◆ **GIVEN EXERCISE**
In the Dilip Chhabria biography below, what made him decide to become a car designer? Answer in one to three sentences.
··· TEXT EXCERPT ···
Dilip Chhabria is an Indian car designer and the founder of DC Design. He designed and manufactured the DC Avanti, which is considered India's first sports car. In 2020, he was arrested for running a car scam.

Biography

Dilip Chhabria graduated with a bachelor's degree in commerce. In a 2015 interview, he said that he had seen an advertisement in a car magazine and decided to become a car designer. He then studied in the Art Center College of Design in Pasadena, US.

After graduating, he worked for General Motors. He returned to India to start a workshop in Marol. His first product was a ring shaped horn for the Premier Padmini.
··· ENTRIES SUPPLIED ···
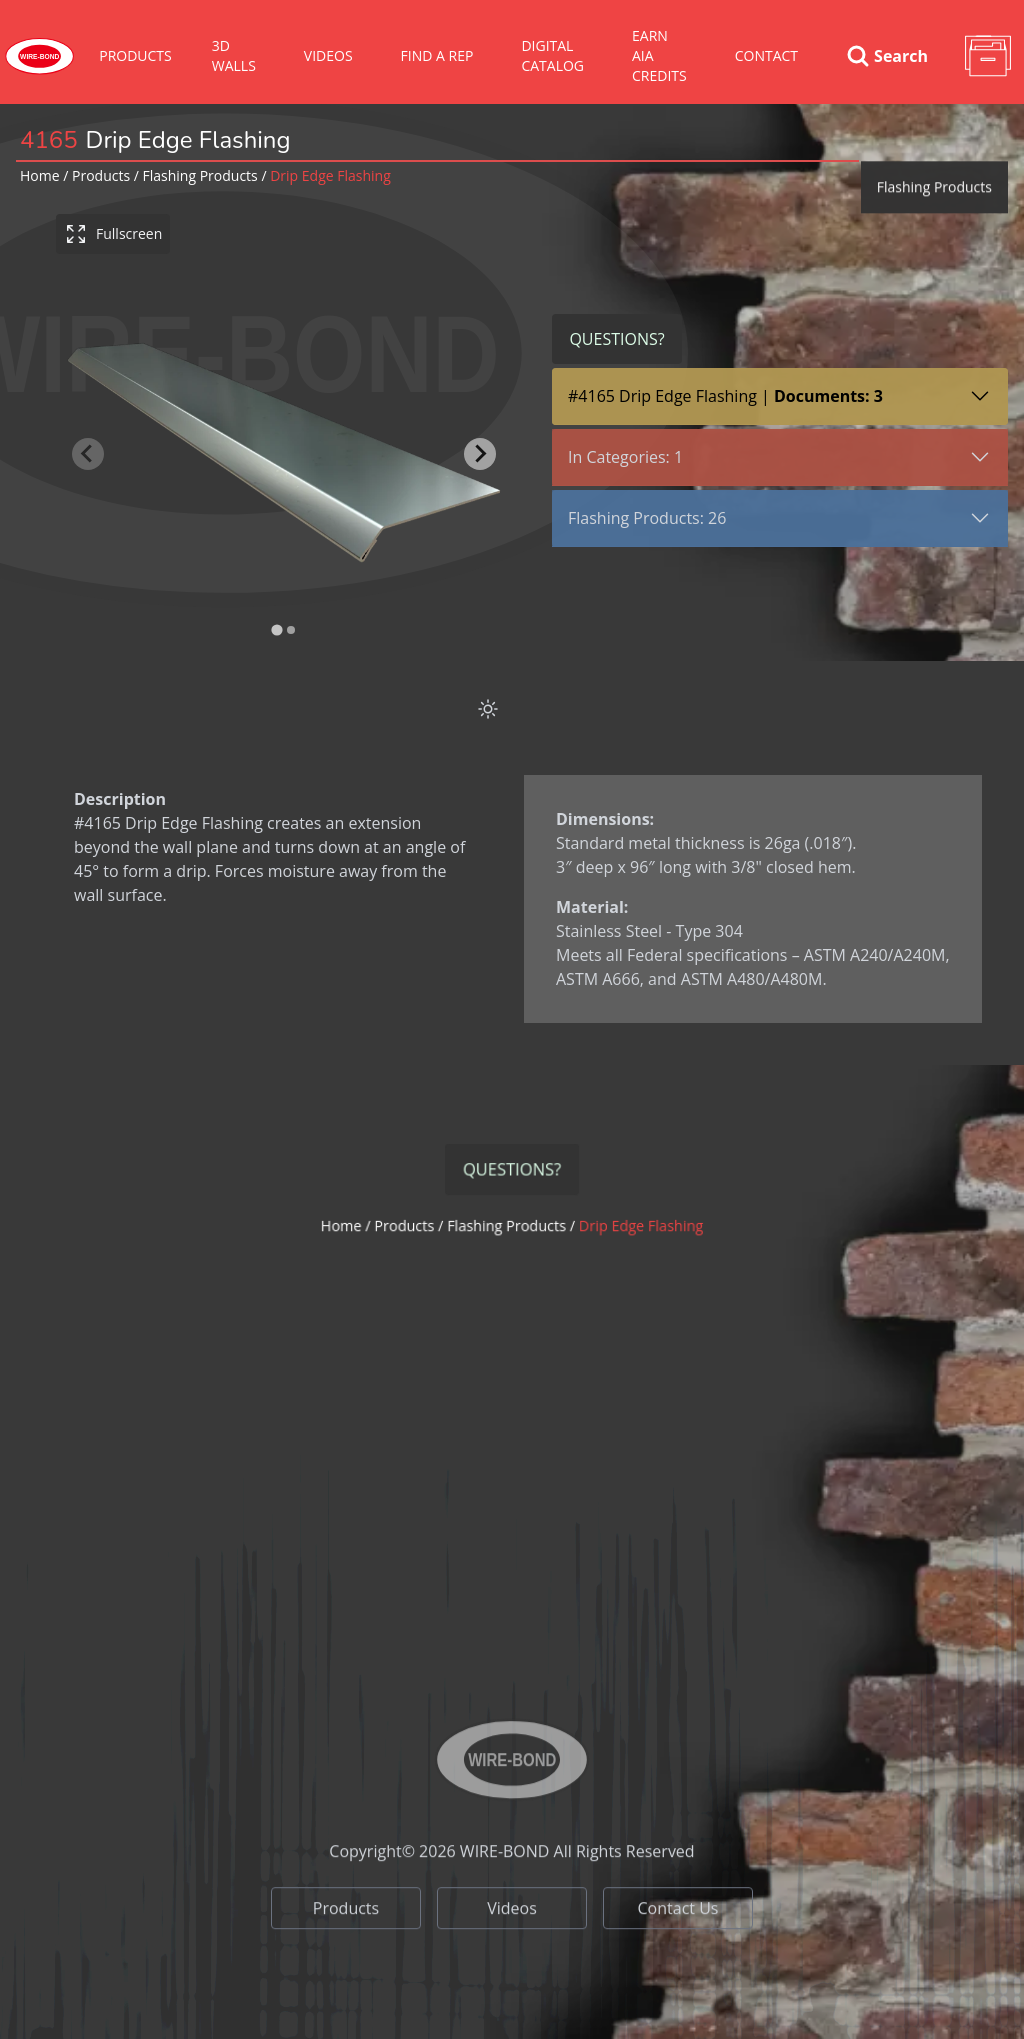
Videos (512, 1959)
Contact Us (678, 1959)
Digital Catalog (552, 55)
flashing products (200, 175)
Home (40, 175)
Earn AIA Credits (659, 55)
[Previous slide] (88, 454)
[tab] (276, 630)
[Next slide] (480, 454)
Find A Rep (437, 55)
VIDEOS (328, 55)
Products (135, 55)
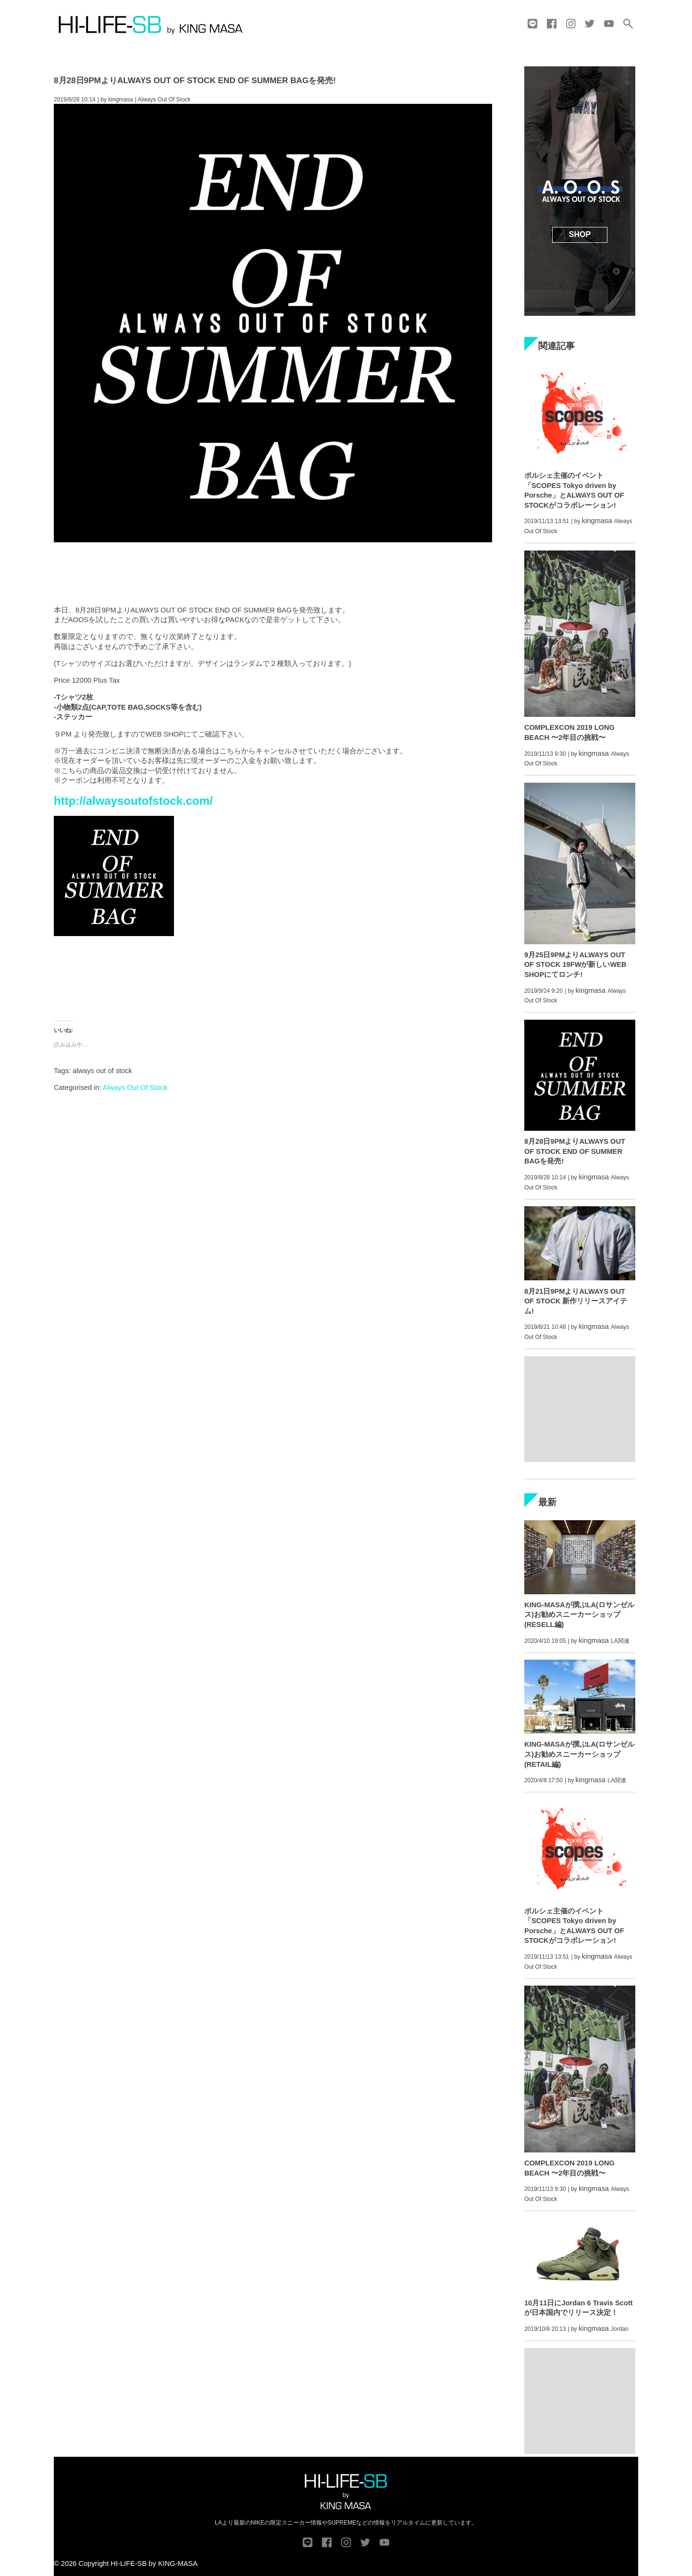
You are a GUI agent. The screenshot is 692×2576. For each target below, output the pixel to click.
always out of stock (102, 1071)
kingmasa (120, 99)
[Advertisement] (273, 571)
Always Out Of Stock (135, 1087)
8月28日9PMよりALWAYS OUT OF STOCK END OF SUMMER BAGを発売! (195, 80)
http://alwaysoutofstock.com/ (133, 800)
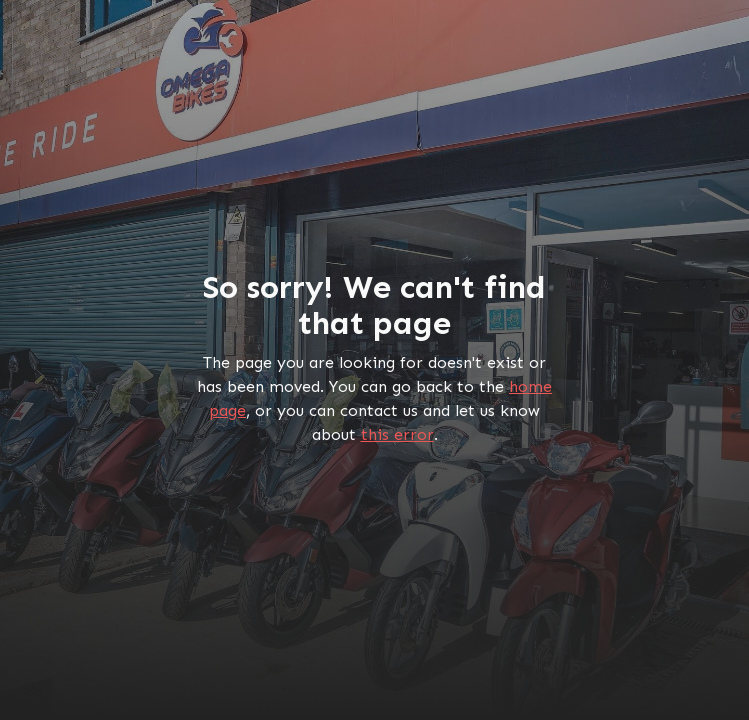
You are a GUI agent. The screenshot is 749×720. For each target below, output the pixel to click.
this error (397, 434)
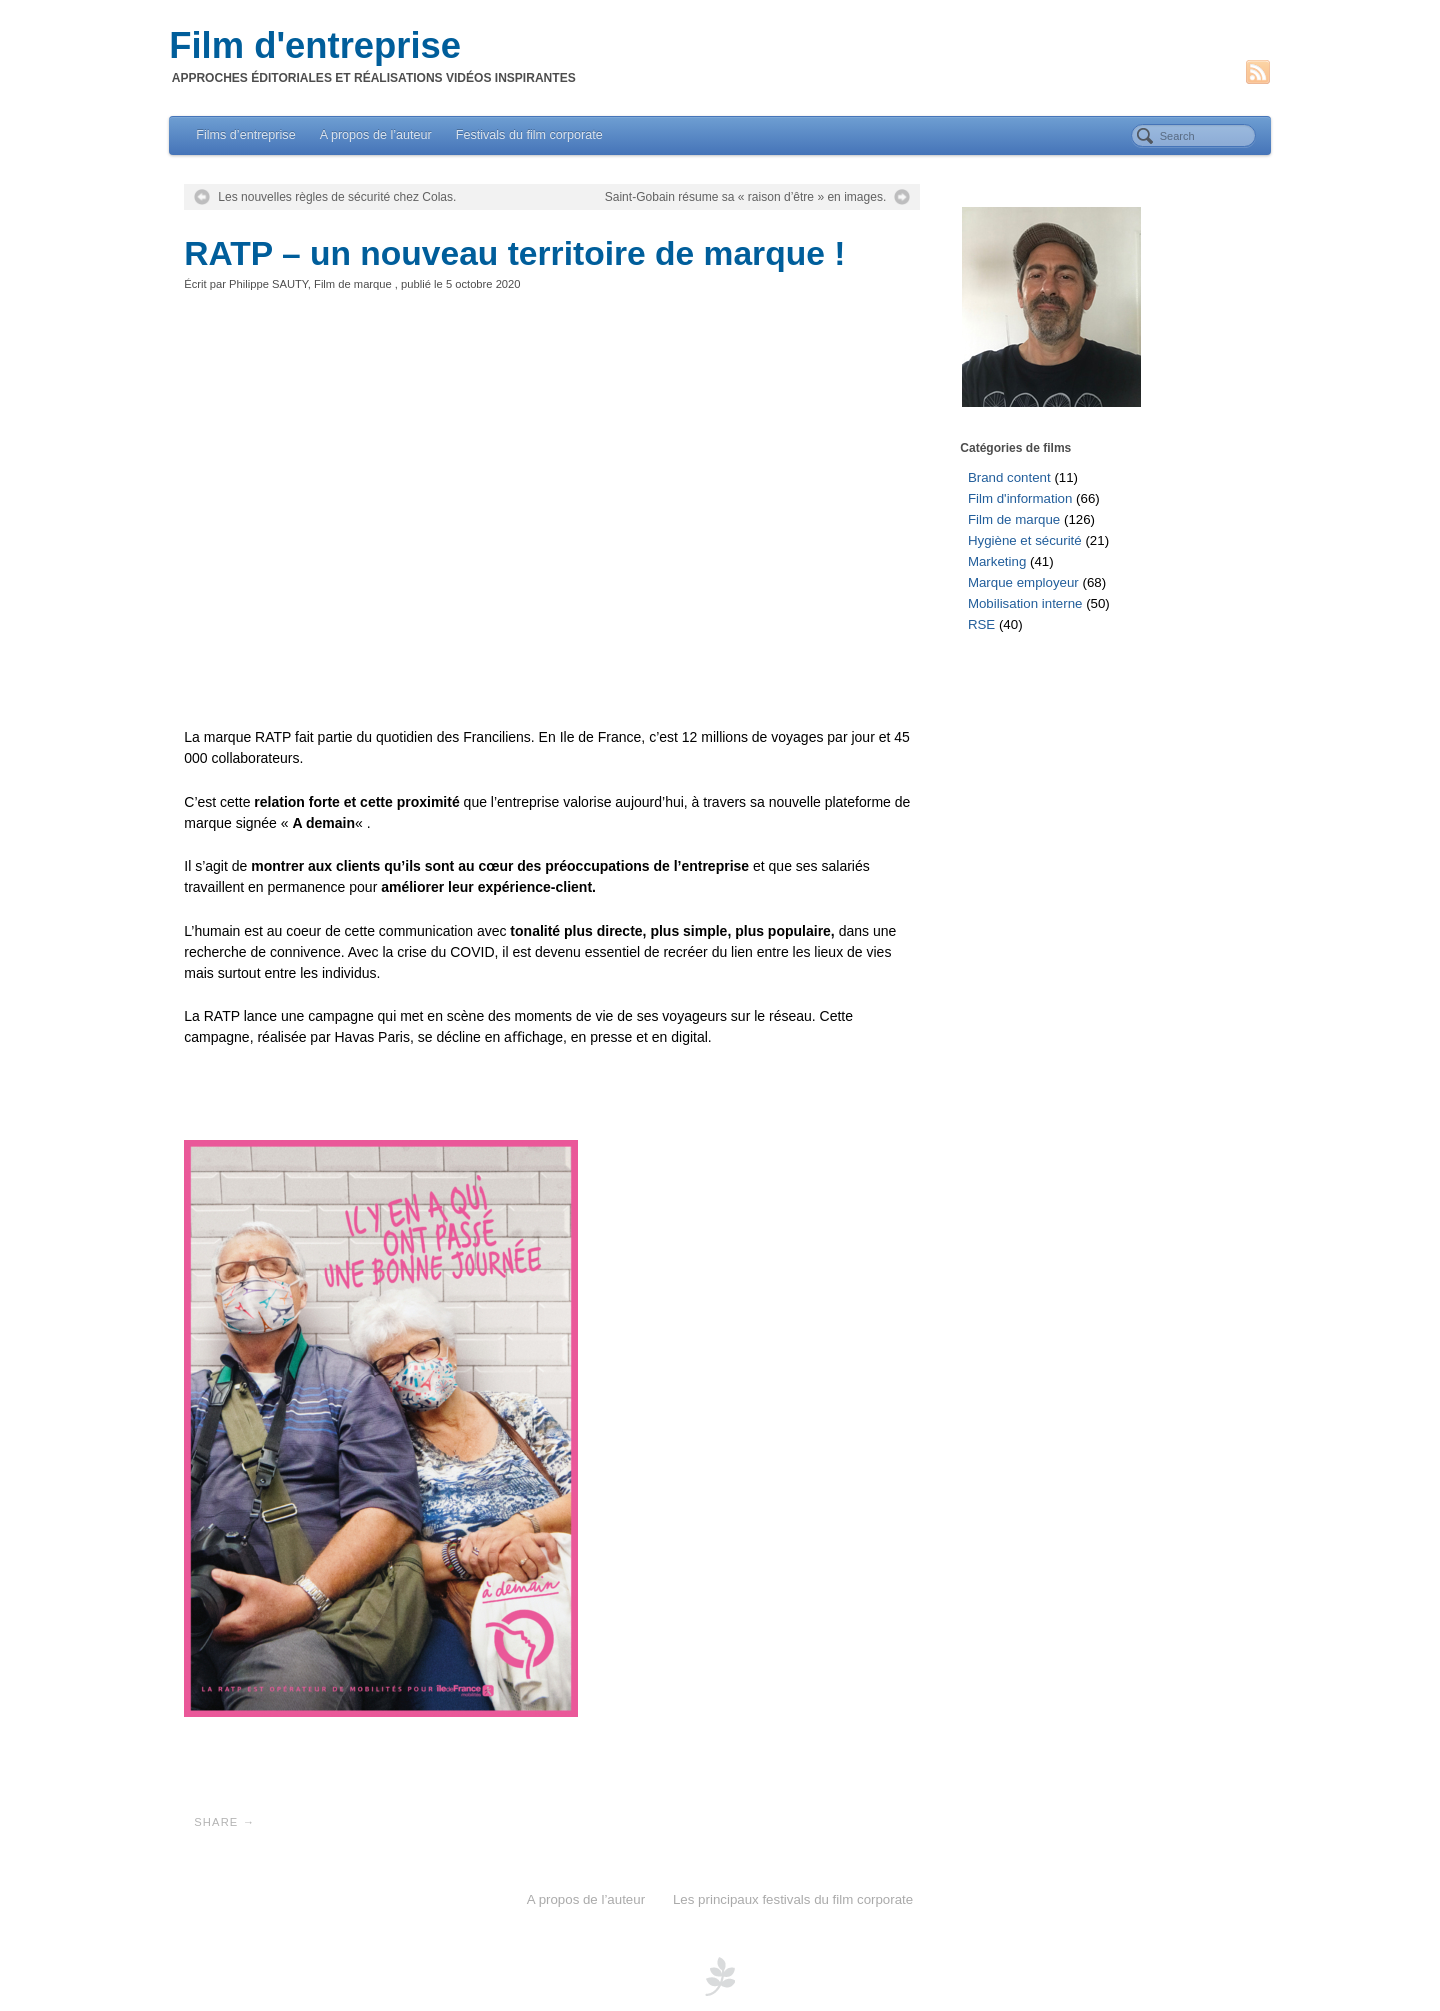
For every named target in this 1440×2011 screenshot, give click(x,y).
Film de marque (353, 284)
···
◆ **RESPONSE TO THIS EXERCISE**
In a 2015 interview, Dilip Chhabria said he had seen an advertisement in a car magazine, and that led him to decide to become a car designer.